» **Work instructions**: The records follow. Give them all back exactly.

(Stored data entries)
------------------------------------------------------------
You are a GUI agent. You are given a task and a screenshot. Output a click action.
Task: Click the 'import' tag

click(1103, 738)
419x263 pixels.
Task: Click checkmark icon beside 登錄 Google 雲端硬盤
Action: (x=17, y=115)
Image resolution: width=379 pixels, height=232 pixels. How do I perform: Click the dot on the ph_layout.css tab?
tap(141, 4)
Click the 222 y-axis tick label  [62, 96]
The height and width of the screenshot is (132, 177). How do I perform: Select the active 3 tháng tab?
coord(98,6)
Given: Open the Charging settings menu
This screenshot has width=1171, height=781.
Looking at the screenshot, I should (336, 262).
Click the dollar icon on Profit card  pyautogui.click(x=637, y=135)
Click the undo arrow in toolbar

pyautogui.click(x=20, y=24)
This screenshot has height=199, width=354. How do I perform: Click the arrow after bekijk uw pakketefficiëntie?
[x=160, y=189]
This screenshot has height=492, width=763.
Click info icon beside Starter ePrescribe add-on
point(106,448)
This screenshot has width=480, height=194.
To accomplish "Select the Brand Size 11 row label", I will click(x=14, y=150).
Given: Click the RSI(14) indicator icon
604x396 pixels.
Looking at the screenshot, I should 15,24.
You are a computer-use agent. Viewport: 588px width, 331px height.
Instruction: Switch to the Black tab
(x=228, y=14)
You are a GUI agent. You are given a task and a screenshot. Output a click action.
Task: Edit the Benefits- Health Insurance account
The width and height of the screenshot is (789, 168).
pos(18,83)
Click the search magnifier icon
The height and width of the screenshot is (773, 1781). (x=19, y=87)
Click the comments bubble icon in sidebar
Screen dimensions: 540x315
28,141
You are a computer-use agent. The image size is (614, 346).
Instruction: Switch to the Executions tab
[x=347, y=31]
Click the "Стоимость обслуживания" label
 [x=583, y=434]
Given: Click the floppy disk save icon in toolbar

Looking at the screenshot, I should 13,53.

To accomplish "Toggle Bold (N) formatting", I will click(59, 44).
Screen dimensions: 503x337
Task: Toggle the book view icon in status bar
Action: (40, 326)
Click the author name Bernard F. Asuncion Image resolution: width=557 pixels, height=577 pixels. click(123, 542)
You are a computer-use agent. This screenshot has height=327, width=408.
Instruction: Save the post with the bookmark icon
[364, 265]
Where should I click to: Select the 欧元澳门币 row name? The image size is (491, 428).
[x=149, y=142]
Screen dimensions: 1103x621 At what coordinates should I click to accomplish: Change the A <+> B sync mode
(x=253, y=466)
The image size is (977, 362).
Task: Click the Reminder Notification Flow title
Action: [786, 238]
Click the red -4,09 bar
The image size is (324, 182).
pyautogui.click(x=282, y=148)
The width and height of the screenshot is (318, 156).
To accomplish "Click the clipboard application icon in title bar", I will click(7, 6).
------------------------------------------------------------
» **Response to this task**:
You are a GUI agent. You are given a task and a screenshot. Output a click action.
Task: Click the 'import' tag

click(1103, 738)
419x263 pixels.
Task: Click checkmark icon beside 登錄 Google 雲端硬盤
Action: (x=17, y=115)
Image resolution: width=379 pixels, height=232 pixels. How do I perform: Click the dot on the ph_layout.css tab?
tap(141, 4)
Click the 222 y-axis tick label  [62, 96]
The height and width of the screenshot is (132, 177). How do I perform: Select the active 3 tháng tab?
coord(98,6)
Given: Open the Charging settings menu
This screenshot has width=1171, height=781.
Looking at the screenshot, I should (336, 262).
Click the dollar icon on Profit card  pyautogui.click(x=637, y=135)
Click the undo arrow in toolbar

pyautogui.click(x=20, y=24)
This screenshot has height=199, width=354. How do I perform: Click the arrow after bekijk uw pakketefficiëntie?
[x=160, y=189]
This screenshot has height=492, width=763.
Click info icon beside Starter ePrescribe add-on
point(106,448)
This screenshot has width=480, height=194.
To accomplish "Select the Brand Size 11 row label", I will click(x=14, y=150).
Given: Click the RSI(14) indicator icon
604x396 pixels.
Looking at the screenshot, I should 15,24.
You are a computer-use agent. Viewport: 588px width, 331px height.
Instruction: Switch to the Black tab
(x=228, y=14)
You are a GUI agent. You are given a task and a screenshot. Output a click action.
Task: Edit the Benefits- Health Insurance account
The width and height of the screenshot is (789, 168).
pos(18,83)
Click the search magnifier icon
The height and width of the screenshot is (773, 1781). (x=19, y=87)
Click the comments bubble icon in sidebar
Screen dimensions: 540x315
28,141
You are a computer-use agent. The image size is (614, 346).
Instruction: Switch to the Executions tab
[x=347, y=31]
Click the "Стоимость обслуживания" label
 [x=583, y=434]
Given: Click the floppy disk save icon in toolbar

Looking at the screenshot, I should 13,53.

To accomplish "Toggle Bold (N) formatting", I will click(59, 44).
Screen dimensions: 503x337
Task: Toggle the book view icon in status bar
Action: (40, 326)
Click the author name Bernard F. Asuncion Image resolution: width=557 pixels, height=577 pixels. click(123, 542)
You are a computer-use agent. This screenshot has height=327, width=408.
Instruction: Save the post with the bookmark icon
[364, 265]
Where should I click to: Select the 欧元澳门币 row name? The image size is (491, 428).
[x=149, y=142]
Screen dimensions: 1103x621 At what coordinates should I click to accomplish: Change the A <+> B sync mode
(x=253, y=466)
The image size is (977, 362).
Task: Click the Reminder Notification Flow title
Action: [786, 238]
Click the red -4,09 bar
The image size is (324, 182).
pyautogui.click(x=282, y=148)
The width and height of the screenshot is (318, 156).
To accomplish "Click the clipboard application icon in title bar", I will click(7, 6).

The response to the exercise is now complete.